METHODS AND RESULTS: Between January 2009 and December 2012 we performed transvenous lead extraction procedures on 206 leads in 122 patients. Mean implant duration (MID) was 69.6 months (1-384 months). Leads with lead implant duration ≥ 12 months were assigned to groups according to the extraction technique: Group A: no extraction tool; Group B: laser approach; and Group C: mechanical approach. Overall clinical success was 93.3%. Group A showed a significantly lower MID [38.1 (19-122) months] compared with Groups B and C [83.1 (13-168) months; P < 0.0001 vs. 95.4 (12-384) months; P < 0.0001]. Mean implant duration between Groups B and C did not differ significantly (P = 0.28).
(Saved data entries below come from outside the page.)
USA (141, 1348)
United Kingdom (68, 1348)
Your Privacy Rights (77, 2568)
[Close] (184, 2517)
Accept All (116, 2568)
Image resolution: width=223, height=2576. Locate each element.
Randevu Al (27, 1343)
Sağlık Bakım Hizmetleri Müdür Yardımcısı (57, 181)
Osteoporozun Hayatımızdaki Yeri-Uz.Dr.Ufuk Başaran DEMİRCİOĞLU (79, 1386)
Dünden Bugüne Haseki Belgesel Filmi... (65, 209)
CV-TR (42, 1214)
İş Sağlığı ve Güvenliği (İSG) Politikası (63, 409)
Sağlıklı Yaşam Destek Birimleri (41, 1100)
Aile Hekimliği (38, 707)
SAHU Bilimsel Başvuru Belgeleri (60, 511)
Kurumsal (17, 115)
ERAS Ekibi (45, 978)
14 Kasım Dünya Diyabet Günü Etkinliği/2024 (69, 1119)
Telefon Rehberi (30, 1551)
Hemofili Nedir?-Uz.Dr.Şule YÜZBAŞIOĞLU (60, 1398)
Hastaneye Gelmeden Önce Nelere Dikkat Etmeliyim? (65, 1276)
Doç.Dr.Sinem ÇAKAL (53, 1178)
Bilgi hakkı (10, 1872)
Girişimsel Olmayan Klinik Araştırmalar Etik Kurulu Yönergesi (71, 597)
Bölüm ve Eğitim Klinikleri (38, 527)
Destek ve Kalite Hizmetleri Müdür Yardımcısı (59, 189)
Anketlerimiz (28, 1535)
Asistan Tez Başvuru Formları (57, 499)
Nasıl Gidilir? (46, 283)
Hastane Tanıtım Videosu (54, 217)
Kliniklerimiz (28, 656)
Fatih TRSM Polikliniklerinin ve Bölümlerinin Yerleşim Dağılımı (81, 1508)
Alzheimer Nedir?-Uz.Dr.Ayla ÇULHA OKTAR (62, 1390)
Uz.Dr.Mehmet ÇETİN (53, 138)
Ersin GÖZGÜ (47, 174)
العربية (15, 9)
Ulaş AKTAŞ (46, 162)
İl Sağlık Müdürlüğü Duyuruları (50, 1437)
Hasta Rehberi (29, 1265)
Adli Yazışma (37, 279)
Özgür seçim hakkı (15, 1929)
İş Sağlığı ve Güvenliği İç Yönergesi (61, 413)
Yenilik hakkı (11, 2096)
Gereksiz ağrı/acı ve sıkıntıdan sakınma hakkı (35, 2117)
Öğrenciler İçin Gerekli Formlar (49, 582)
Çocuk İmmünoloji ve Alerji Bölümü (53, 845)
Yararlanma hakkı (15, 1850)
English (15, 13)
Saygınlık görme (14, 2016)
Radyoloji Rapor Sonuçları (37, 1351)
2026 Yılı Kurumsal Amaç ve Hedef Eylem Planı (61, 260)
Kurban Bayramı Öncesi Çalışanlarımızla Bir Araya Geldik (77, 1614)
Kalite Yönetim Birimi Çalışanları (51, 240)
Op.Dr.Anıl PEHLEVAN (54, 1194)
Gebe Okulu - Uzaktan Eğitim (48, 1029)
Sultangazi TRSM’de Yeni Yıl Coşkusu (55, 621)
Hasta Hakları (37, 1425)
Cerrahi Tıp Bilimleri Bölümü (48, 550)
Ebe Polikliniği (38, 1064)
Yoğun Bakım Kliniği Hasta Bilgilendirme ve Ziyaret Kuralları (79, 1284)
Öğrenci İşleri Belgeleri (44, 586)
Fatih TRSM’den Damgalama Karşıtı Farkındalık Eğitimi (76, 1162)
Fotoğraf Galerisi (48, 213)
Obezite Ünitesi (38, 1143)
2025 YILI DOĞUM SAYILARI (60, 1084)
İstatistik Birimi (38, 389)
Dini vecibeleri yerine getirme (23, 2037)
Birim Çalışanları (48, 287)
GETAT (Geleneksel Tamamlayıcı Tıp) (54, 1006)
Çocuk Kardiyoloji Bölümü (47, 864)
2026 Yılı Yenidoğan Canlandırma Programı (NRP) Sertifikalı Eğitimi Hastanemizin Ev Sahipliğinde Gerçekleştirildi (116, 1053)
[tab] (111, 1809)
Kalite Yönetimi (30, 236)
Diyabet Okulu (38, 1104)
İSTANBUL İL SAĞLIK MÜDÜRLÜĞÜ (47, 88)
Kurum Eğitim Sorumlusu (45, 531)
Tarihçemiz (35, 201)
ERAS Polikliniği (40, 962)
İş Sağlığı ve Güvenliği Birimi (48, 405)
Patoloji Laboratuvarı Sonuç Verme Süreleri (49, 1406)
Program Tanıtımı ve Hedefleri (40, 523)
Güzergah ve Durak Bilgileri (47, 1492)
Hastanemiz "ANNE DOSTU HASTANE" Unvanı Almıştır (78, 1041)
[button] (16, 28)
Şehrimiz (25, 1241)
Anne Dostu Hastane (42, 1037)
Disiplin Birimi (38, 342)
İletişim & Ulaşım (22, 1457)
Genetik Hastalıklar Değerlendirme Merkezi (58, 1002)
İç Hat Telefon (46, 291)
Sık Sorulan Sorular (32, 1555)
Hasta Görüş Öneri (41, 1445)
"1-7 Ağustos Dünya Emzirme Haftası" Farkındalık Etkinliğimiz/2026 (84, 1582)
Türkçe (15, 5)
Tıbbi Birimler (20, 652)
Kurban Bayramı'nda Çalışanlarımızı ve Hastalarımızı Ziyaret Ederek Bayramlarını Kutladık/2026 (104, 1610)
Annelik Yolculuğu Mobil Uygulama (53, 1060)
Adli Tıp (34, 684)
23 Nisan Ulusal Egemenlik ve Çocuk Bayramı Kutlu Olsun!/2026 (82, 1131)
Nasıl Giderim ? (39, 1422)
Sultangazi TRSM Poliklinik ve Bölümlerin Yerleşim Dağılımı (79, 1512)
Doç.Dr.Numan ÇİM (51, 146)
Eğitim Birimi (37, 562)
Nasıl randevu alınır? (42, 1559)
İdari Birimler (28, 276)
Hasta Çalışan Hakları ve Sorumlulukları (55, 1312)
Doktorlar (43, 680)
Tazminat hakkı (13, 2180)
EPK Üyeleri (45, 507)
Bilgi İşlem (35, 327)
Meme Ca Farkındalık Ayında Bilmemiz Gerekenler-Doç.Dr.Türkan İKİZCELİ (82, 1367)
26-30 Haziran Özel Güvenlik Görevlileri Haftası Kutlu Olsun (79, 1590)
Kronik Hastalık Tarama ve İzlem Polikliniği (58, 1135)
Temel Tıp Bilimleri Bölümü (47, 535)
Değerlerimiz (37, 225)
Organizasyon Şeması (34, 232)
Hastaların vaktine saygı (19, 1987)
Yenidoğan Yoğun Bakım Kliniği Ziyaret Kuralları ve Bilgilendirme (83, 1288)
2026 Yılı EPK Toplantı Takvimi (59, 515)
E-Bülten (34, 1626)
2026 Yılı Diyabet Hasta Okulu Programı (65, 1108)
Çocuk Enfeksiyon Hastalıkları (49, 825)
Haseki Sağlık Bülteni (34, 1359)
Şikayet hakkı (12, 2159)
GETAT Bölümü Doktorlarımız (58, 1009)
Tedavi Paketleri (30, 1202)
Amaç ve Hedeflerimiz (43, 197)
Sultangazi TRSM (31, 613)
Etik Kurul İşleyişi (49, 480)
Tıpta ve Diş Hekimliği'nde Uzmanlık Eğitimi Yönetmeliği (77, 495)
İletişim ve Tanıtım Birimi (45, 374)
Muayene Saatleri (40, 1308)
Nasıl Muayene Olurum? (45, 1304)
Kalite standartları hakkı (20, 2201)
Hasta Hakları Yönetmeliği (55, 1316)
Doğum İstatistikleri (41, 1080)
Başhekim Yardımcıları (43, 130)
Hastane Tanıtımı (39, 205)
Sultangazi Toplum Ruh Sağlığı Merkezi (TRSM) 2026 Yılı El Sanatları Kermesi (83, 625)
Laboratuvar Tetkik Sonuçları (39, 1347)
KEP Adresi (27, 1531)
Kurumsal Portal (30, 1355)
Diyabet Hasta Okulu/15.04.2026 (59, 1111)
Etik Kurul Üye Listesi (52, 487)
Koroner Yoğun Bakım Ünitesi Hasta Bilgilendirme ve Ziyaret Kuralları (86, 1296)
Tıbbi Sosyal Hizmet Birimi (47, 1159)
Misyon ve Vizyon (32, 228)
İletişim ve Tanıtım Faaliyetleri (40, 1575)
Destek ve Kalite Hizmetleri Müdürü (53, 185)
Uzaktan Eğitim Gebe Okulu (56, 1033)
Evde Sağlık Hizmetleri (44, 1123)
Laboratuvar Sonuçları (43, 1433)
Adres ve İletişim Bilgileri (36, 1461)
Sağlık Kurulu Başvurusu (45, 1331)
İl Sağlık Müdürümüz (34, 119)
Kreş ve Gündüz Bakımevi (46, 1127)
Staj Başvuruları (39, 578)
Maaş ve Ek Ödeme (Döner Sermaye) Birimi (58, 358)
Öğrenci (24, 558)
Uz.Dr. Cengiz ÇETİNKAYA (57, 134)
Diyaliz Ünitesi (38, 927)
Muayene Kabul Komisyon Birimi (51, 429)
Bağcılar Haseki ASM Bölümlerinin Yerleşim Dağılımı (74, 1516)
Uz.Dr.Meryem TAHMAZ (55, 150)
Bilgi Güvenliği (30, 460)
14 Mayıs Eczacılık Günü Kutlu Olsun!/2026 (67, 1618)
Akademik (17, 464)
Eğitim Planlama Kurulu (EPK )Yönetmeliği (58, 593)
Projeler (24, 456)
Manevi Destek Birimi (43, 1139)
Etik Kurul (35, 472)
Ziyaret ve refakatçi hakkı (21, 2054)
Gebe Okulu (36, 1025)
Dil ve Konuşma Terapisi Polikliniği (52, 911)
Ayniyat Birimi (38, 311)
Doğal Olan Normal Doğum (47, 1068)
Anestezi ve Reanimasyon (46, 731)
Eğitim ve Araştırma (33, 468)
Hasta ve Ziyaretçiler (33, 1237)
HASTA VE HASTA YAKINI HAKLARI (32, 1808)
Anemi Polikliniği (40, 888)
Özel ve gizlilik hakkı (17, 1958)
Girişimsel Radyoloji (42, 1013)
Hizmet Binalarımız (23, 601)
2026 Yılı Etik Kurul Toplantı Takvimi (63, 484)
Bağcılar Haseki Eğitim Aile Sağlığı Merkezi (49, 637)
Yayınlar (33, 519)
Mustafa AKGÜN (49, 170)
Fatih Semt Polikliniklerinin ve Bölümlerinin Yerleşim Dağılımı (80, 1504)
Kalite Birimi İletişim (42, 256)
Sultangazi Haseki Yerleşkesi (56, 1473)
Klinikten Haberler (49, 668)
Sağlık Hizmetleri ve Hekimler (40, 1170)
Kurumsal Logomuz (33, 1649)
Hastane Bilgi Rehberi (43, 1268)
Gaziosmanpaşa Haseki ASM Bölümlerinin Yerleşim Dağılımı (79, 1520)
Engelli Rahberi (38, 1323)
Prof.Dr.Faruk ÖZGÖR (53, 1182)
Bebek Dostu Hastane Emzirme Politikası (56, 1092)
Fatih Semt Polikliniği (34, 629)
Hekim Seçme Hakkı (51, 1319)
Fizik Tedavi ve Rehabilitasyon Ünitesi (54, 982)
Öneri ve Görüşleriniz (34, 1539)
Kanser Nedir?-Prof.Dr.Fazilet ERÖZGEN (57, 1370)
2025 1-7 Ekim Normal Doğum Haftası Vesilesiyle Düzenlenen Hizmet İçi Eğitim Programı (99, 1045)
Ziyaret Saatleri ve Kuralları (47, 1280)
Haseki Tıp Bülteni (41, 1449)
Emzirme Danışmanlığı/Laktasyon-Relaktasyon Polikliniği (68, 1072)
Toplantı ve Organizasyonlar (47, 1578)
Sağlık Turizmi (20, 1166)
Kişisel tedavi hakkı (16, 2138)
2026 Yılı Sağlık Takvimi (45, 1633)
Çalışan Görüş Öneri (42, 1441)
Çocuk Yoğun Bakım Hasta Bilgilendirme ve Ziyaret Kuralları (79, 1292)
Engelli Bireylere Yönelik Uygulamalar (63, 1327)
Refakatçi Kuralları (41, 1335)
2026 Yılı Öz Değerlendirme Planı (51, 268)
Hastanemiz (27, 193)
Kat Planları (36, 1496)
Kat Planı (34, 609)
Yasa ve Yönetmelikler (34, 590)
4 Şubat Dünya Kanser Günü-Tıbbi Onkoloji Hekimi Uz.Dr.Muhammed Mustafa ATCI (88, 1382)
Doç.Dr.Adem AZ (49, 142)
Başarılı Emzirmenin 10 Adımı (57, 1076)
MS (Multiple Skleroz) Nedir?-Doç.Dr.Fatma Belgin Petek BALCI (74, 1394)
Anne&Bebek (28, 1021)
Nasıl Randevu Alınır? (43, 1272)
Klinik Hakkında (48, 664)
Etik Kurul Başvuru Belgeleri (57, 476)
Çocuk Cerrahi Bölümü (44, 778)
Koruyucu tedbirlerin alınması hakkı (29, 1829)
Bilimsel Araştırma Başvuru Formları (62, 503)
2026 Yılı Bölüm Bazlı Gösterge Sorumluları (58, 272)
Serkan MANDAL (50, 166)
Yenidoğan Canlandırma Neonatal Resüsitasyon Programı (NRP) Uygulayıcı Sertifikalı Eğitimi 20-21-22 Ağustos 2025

Clinical and complete procedural success was 100% in Group A. Clinical success rate was higher in Group C than in Group B (97.0 vs. 76.9%, P = 0.018). Complete procedural success did not differ significantly between Groups B and C (88.9 vs. 76.9%; P = 0.132). In Groups B and C, absence of complete procedural success occurred in long implanted leads (MID 107.8 ± 36.4 and 137.6 ± 89.2 months). Relative costs per extracted lead were 49% higher in Group B than in Group C.
CONCLUSION: In case of long implanted leads a laser and a mechanical approach are comparable in complete procedural success and safety. Clinical success and cost effectiveness analysis favours the mechanical approach. Regardless of the extraction technique efficacy and safety optimization has to focus on long implanted leads.